Friday, December 23, 2005

40 years later, Vatican II again...

I couldn't resist quoting this when I read my daily dispatch from ZENIT last night:

The crisis that arose in the Church after the Second Vatican Council wasn't due to the conciliar documents, but rather in their interpretation, says Benedict XVI.

The Pope made a long analysis of the legacy left by the 1962-1965 gathering of the world's bishops, when he met today with his aides in the Roman Curia to express his Christmas greetings.

The Holy Father asked rhetorically: "What has been good and what has been insufficient or mistaken?" in the implementation of the Council. According to Benedict XVI, the reception of the Council's messages took place according to two interpretations that "confronted each other and have had disputes between them."

The first interpretation is the one the Pope called "hermeneutics of discontinuity and rupture" "between the pre-conciliar and post-conciliar Church." According to this view, what is important about the Council is not its texts but the spirit of renewal brought to the Church, the Holy Father said.
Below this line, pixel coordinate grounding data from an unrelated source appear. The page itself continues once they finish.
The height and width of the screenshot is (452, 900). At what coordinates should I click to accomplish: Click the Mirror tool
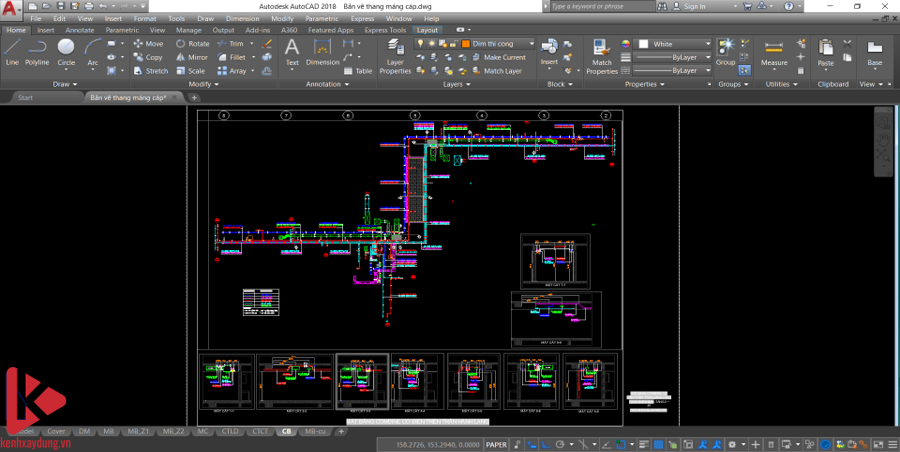pyautogui.click(x=192, y=57)
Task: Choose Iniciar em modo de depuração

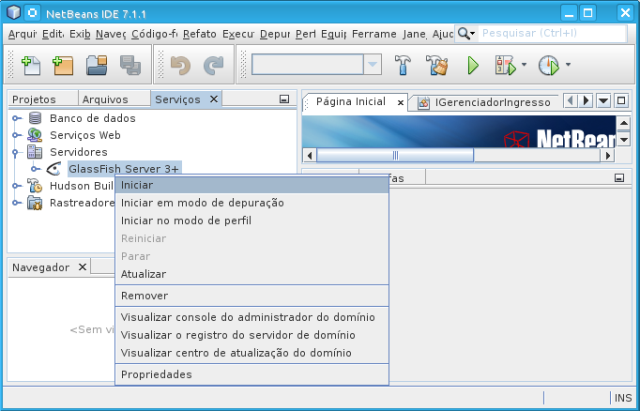Action: coord(202,203)
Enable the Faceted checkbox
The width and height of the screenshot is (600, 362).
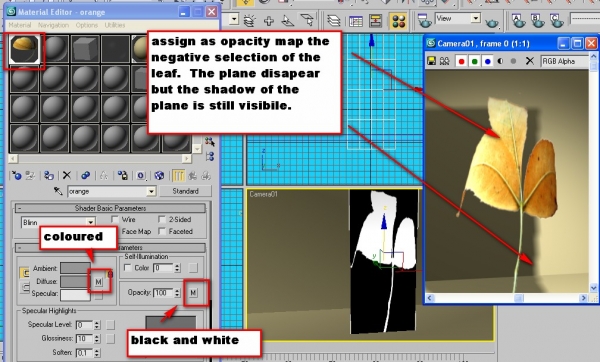click(162, 232)
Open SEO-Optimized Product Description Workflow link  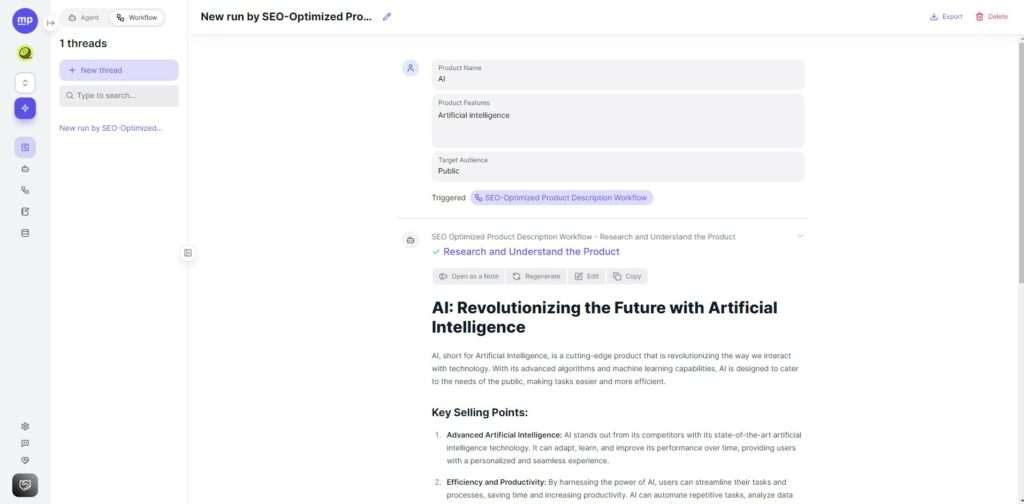click(x=562, y=198)

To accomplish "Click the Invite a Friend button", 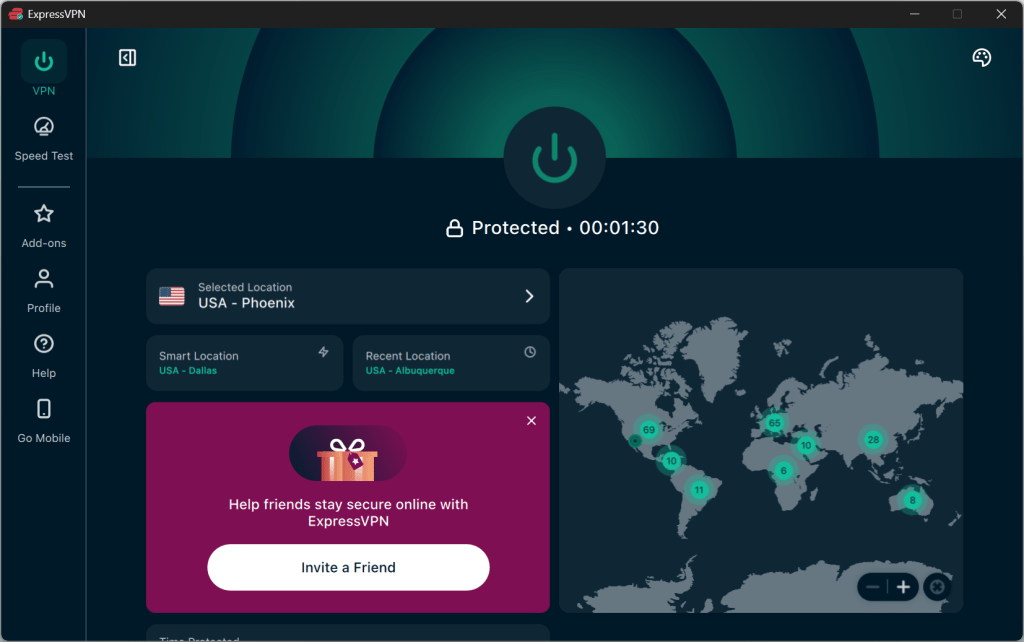I will coord(348,568).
This view, he observed, "has often been able to make use of the media's liking, and also of a part of modern theology."

The other interpretation is "the hermeneutics of reform," which was proposed by the Popes who opened and closed the Council, John XXIII and Paul VI, and which is bearing fruits "in a silent but ever more visible way," said Benedict XVI. According to this view, the objective of the Council and of every reform in the Church is "to transmit the doctrine purely and fully, without diminutions or distortions," conscious that "our duty not only consists in guarding this precious treasure, as though we were concerned only with antiquity, but in dedicating ourselves with a firm will and without fear to the work that our age calls for," the Pope said.

"Today we can look back with gratitude to the Second Vatican Council," he added. "If we read and receive it, guided by an appropriate hermeneutic, it can be and will be increasingly a great force for the always necessary renewal of the Church."

I realize there are many out there, (many of whom are very good friends), who disagree with the sentiments expressed by Benedict XIV above on Vatican II-that it "can be a great force for the renewal of the Church". I was one of those for some years. But for some time now-helped by books such as George Weigel's "Witness to Hope" on John Paul II and Requiem Press' own "Two Towers-the de-Christianization of American and a Plan for Renewal" by John Meehan, I have shared the view expressed yesterday by our Holy Father and his holy predessessor.

From Bethany on these final days of preparation...Oremus pro invicem!